▶ [PROBLEM REQUIREMENTS] Could you please reproduce all the records below exactly, leaving out the images?

(Screenshot grounding data)

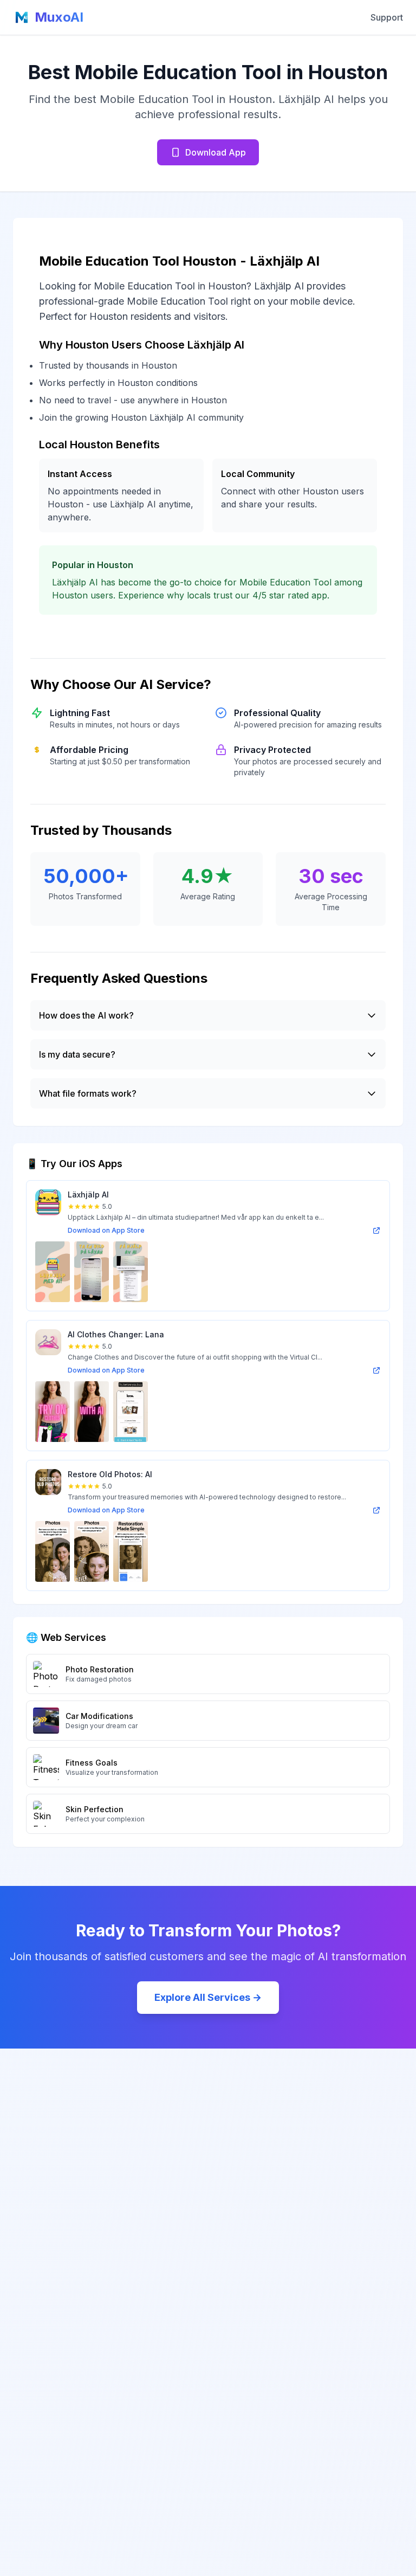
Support (386, 17)
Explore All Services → (208, 1997)
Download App (215, 152)
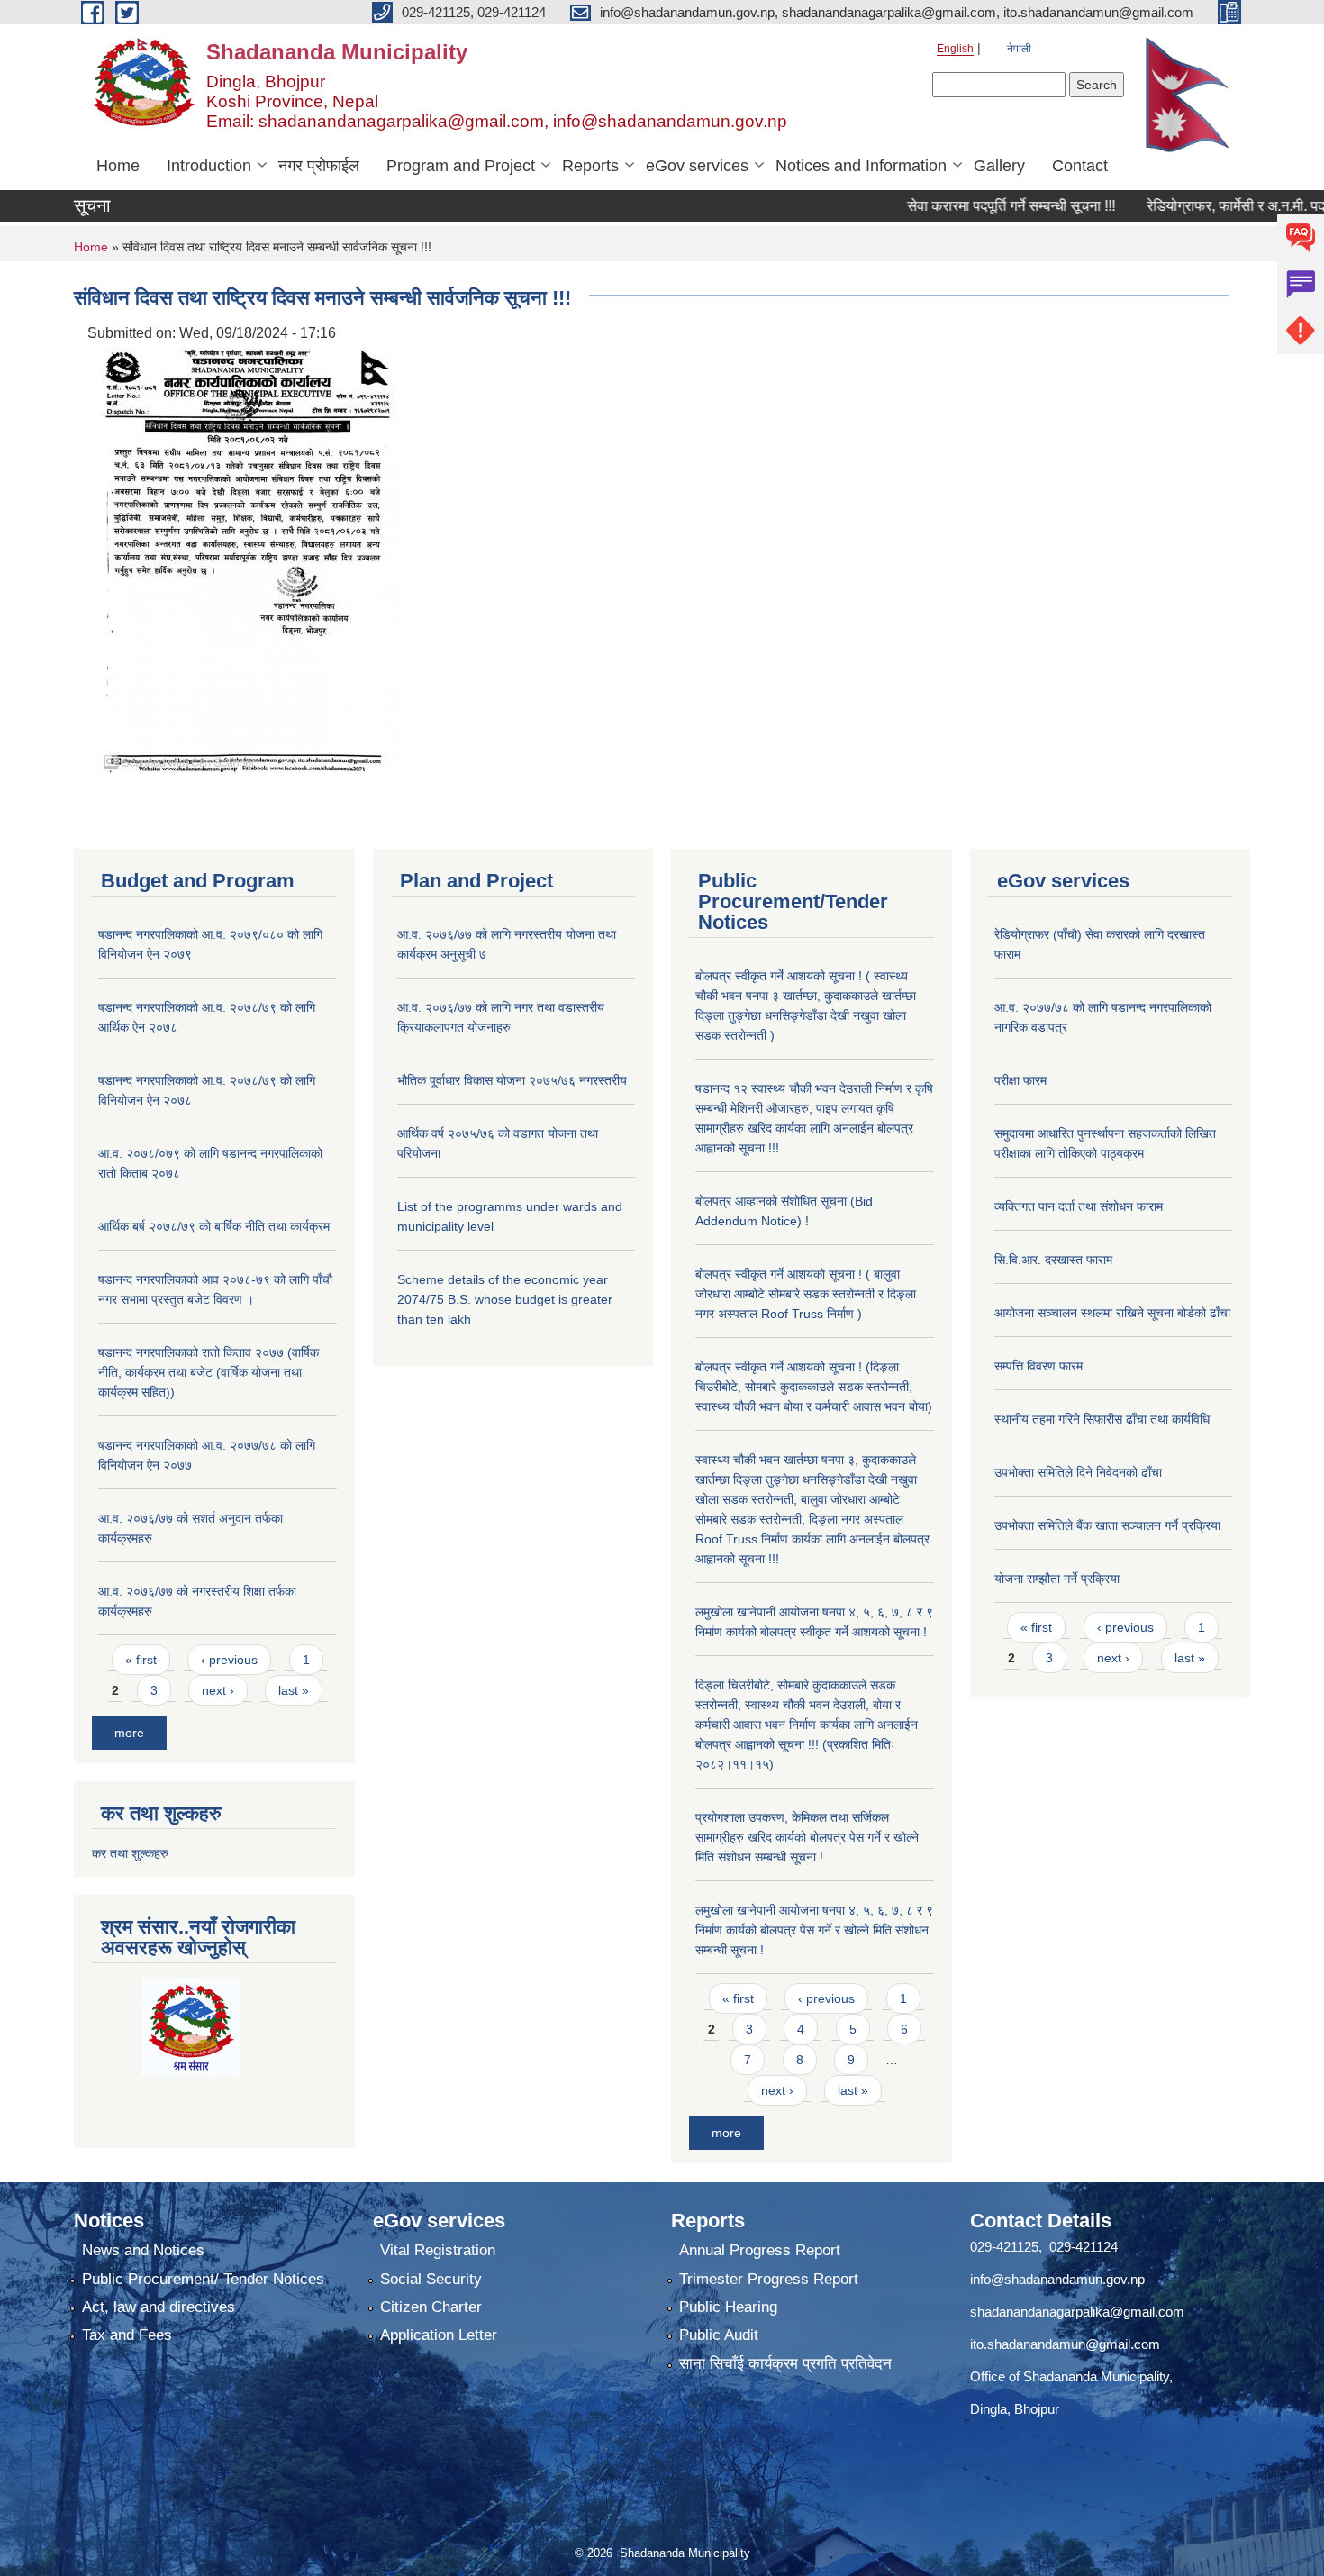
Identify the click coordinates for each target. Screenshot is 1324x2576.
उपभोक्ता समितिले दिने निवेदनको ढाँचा (1078, 1472)
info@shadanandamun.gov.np (1057, 2279)
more (129, 1732)
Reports (590, 166)
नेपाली (1019, 48)
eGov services (697, 166)
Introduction (209, 166)
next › (218, 1690)
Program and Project (460, 166)
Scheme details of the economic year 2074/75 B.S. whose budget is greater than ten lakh (504, 1299)
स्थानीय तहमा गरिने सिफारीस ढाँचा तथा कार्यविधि (1102, 1419)
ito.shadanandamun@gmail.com (1065, 2344)
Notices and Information (861, 166)
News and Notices (143, 2250)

▶ [SOLUTION FOR THIS TASK]
Support (386, 17)
Explore All Services → (208, 1997)
Download App (215, 152)
Identify the click coordinates for each target. Screenshot is 1324x2576.
उपभोक्ता समितिले दिने निवेदनको ढाँचा (1078, 1472)
info@shadanandamun.gov.np (1057, 2279)
more (129, 1732)
Reports (590, 166)
नेपाली (1019, 48)
eGov services (697, 166)
Introduction (209, 166)
next › (218, 1690)
Program and Project (460, 166)
Scheme details of the economic year 2074/75 B.S. whose budget is greater than ten lakh (504, 1299)
स्थानीय तहमा गरिने सिफारीस ढाँचा तथा कार्यविधि (1102, 1419)
ito.shadanandamun@gmail.com (1065, 2344)
Notices and Information (861, 166)
News and Notices (143, 2250)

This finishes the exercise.